那天事後據丸井說,不是沉默,而是失去味覺,整張嘴充斥着不知名味感,仿佛脫離掌控。

“我可沒這麽大神通。”幸村诙諧地回應衆人看向他的目光,“‘滅五感’都是外面說的。”

“那也很強了。”真田正經地為自己的幼馴染正名,“叫‘滅五感’沒什麽。”

“咳咳,偏題了哦。”幸村拍拍桌,“縣大賽沒什麽挑戰性,我、真田不上報。”

“這麽早就讓神木比賽嗎?”

“佑君替補。”幸村朝右手邊的徐佑微笑示意,“我想經過這麽長時間的練習,縣大賽應該難不倒大家吧?”
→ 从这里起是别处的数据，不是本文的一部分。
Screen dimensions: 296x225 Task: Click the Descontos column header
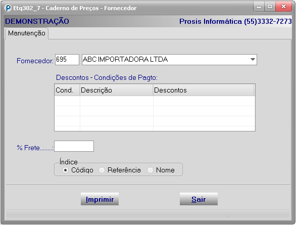[204, 90]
“部長!我單打三——”切原對比賽永遠是最積極的那一個,“什麽對手都盡管來,我絕對會贏的!”

“可以,赤也單打三。”幸村在手賬上寫一段字,“雙打的話,暫且不用固定組。有沒有提議?柳需要單打嗎?”

“不必,我已經有充分認識。”數據網球嚴格來講是偏向理智的球風發揮,對精神四維的要求更高,需要充足的比賽經歷,立海兩個精神爆點的高手輪着給他喂經驗,已經夠他領悟往上一層的境界了。

“軍師的反手很好,正手不太夠勁,需要多練習加強。”徐佑在一旁同樣拿着筆記本補充,“軍師的風格無論在單雙打都有一席之地。”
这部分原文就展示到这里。